Tuesday, May 3, 2011

Her Fearful Symmetry

I keep meaning to read The Time Traveler's Wife, or go see the movie, but neither of these has happened. Nevertheless, I jumped into another book by that book's author, Audrey Niffenegger, and am now re-motivated to find TTW. Her Fearful Symmetry is an intriguing ghost story, filled with dysfunctional but mostly sympathetic characters, set in London in contemporary times. It opens with the loss of a love. Robert Fanshaw is writing the penultimate history of a nearby and venerable cemetary, Highgate, where lie buried some eminent remains, e.g., Karl Marx and Michael Faraday. His older lover, Elspeth Noblin, dies of cancer, but eventually finds that her spirit is still alive and aware and trapped in her old flat, one floor below Robert's.
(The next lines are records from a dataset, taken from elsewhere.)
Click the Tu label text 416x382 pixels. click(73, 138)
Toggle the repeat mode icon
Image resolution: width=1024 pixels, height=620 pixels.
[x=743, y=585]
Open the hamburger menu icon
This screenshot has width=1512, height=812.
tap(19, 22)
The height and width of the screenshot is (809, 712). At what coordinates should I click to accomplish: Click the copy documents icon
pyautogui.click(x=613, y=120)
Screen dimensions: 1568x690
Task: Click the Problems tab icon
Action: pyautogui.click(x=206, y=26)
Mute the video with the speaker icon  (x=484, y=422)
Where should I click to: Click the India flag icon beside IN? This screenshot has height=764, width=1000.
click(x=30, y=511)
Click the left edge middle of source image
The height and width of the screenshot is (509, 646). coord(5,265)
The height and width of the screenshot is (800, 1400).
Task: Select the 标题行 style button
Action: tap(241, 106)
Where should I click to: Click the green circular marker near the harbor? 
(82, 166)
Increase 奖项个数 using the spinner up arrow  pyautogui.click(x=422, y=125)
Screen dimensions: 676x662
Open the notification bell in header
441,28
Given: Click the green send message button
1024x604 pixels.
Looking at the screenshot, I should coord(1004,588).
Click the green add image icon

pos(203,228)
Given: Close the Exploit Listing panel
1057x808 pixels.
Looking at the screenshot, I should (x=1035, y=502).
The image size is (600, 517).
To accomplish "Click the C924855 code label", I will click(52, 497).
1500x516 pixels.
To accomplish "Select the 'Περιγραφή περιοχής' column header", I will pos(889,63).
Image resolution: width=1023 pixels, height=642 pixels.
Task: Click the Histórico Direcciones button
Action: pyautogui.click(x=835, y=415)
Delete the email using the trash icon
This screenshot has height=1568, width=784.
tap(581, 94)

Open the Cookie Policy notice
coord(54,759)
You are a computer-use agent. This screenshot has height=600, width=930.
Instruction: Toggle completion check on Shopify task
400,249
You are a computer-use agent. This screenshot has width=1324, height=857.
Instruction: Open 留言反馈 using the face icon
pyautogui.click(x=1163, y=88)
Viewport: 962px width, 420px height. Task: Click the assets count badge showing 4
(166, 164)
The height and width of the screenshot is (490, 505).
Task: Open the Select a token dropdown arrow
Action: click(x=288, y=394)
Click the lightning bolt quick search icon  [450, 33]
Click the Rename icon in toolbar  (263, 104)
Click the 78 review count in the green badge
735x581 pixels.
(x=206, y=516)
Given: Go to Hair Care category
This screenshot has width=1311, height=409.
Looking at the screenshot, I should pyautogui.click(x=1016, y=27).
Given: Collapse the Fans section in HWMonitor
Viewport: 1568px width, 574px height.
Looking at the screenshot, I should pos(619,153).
On the top floor of the building lives Martin, who has also been abandoned by a very much alive but fed up wife who can no longer cope with the restrictions imposed by her husband's obsessive compulsive disorder. Elspeth has left a peculiar bequest. Her flat and estate is to go to twin nieces, Valentina and Julia, who she has never met. The conditions of the will are that they must live in the flat for one year before disposing of her estate, and they must never allow their parents into the flat. Their mother was Elspeth's estranged twin. Until this time, the twins have never ventured very far from their home in a posh suburb of Illinois, except for a couple of abortive attempts at college. The plot thickens as the twins arrive and begin to grow apart, Elspeth finds she can make her presence known in increasingly obvious ways, Robert begins to fall in love with Valentina who is perhaps not really Elspeth's niece, Julia befriends Max and starts slipping him drugs, and a wild kitten is temporarily tamed before its spirit is stolen. The plot is ingenious  and you won't know all the intricate twists until the end.